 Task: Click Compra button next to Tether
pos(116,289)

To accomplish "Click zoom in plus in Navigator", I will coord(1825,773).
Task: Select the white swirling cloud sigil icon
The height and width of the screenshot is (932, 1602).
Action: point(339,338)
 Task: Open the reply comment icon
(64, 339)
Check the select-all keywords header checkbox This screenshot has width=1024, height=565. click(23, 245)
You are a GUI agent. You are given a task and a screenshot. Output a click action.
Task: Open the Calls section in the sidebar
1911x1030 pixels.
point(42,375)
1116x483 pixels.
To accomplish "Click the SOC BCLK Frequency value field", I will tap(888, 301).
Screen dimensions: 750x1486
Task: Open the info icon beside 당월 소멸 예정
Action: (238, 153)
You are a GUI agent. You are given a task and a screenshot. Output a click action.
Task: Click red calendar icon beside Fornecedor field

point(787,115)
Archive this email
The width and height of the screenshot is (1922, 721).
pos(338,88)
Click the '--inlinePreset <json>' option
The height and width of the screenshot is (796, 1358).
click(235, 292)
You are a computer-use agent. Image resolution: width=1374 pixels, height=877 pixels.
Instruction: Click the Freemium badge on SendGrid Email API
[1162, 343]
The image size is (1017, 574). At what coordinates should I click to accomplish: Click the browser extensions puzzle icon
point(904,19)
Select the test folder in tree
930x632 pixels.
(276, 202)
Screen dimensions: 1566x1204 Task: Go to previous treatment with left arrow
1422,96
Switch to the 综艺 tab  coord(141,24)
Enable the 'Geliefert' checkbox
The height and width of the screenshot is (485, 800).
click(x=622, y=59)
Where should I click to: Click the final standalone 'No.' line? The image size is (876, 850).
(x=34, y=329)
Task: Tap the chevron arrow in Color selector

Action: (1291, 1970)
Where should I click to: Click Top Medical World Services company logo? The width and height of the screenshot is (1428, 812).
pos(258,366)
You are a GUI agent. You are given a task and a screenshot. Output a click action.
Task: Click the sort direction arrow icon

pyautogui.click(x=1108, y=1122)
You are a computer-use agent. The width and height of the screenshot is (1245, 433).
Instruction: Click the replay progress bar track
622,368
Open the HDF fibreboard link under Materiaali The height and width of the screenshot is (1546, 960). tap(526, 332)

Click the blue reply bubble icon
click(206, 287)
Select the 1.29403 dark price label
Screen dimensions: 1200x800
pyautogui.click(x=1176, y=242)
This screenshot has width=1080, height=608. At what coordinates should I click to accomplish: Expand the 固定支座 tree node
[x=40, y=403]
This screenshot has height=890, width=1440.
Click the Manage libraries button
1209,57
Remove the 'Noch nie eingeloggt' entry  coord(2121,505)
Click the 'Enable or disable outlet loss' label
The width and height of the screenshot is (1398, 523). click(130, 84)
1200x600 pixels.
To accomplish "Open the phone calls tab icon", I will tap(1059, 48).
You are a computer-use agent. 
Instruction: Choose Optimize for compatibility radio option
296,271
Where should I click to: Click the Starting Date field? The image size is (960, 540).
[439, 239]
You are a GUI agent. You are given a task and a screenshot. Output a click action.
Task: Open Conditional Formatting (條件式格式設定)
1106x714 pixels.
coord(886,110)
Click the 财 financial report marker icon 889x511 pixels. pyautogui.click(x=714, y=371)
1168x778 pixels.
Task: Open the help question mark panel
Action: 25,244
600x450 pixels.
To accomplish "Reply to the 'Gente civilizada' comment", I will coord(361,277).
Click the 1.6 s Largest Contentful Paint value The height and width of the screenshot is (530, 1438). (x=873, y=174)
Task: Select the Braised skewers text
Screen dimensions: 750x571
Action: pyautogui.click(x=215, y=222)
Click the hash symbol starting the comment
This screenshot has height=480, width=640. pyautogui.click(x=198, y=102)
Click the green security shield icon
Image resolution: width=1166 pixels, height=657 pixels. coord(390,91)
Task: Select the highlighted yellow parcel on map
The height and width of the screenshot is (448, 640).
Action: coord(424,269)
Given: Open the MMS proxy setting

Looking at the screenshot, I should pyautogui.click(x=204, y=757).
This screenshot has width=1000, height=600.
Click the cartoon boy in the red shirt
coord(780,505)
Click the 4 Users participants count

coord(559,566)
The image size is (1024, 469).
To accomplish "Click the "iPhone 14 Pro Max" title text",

┄┄┄┄┄┄┄┄┄┄┄┄┄┄┄┄┄┄┄┄

> THE TASK
Within the data above, the lines from the one with "Check the select-all" to the one with "1116x483 pixels." must be repeated exactly; no other line belongs in the answer.

> TASK SOLUTION
Check the select-all keywords header checkbox This screenshot has width=1024, height=565. click(23, 245)
You are a GUI agent. You are given a task and a screenshot. Output a click action.
Task: Open the Calls section in the sidebar
1911x1030 pixels.
point(42,375)
1116x483 pixels.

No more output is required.